### What to do
Convert all the lines of the rows below into a numbered list, skipping any blank lines. Leave the pictures out of your answer.

### Item-finding records
"""

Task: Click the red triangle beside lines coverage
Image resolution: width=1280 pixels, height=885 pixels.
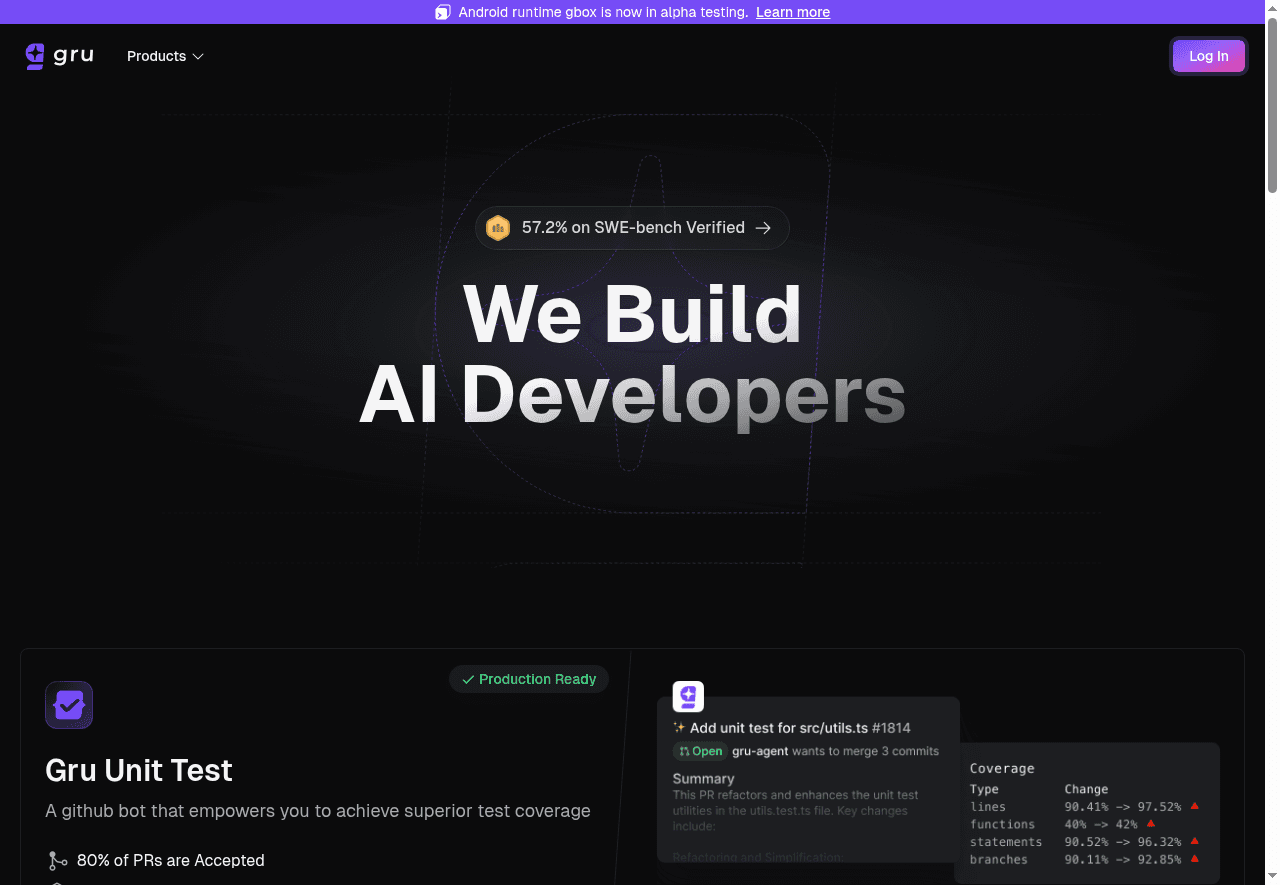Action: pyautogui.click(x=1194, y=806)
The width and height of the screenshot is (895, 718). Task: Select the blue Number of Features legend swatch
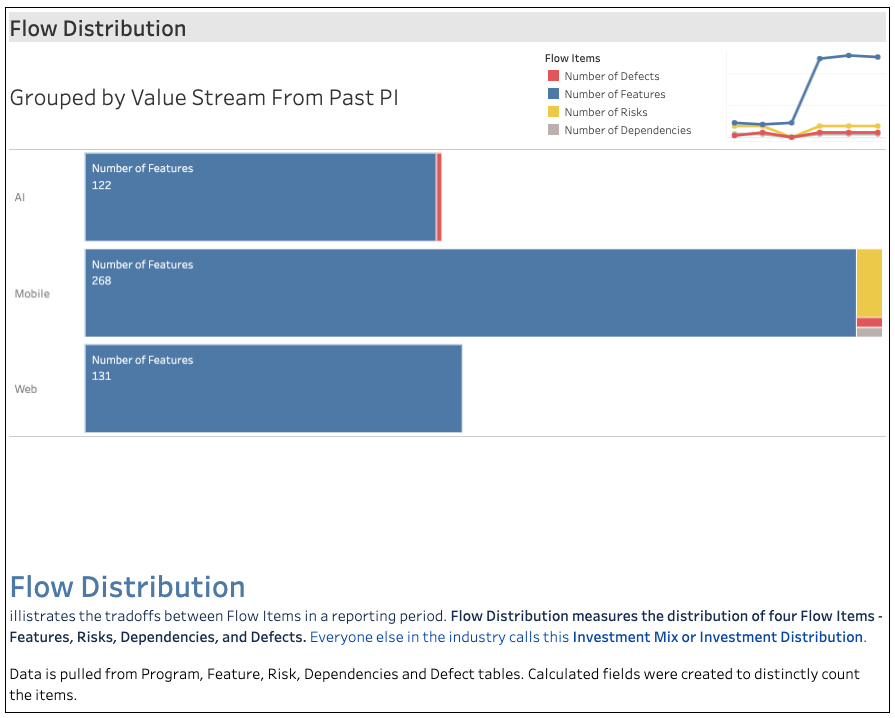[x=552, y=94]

"""

### Problem solution
1. Task: Click the red triangle beside lines coverage
2. Image resolution: width=1280 pixels, height=885 pixels.
3. Action: pyautogui.click(x=1194, y=806)
4. The width and height of the screenshot is (895, 718). Task: Select the blue Number of Features legend swatch
5. [x=552, y=94]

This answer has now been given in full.